### Activity
Please repeat the line that contains "1000x562 pixels." and every line after it, exactly, through the end of the records.

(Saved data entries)
*-*-*

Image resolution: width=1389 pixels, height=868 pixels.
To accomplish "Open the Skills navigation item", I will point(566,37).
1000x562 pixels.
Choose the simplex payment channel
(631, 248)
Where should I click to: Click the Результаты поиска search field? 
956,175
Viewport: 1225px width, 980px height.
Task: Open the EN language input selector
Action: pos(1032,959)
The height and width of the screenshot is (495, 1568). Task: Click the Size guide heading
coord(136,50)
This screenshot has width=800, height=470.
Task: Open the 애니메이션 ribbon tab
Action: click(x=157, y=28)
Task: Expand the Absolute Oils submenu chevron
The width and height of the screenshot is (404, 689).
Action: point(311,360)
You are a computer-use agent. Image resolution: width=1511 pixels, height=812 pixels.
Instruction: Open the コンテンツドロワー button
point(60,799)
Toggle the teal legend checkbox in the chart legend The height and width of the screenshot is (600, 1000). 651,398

*-*-*

### Answer to the exercise
1000x562 pixels.
Choose the simplex payment channel
(631, 248)
Where should I click to: Click the Результаты поиска search field? 
956,175
Viewport: 1225px width, 980px height.
Task: Open the EN language input selector
Action: pos(1032,959)
The height and width of the screenshot is (495, 1568). Task: Click the Size guide heading
coord(136,50)
This screenshot has width=800, height=470.
Task: Open the 애니메이션 ribbon tab
Action: click(x=157, y=28)
Task: Expand the Absolute Oils submenu chevron
The width and height of the screenshot is (404, 689).
Action: point(311,360)
You are a computer-use agent. Image resolution: width=1511 pixels, height=812 pixels.
Instruction: Open the コンテンツドロワー button
point(60,799)
Toggle the teal legend checkbox in the chart legend The height and width of the screenshot is (600, 1000). 651,398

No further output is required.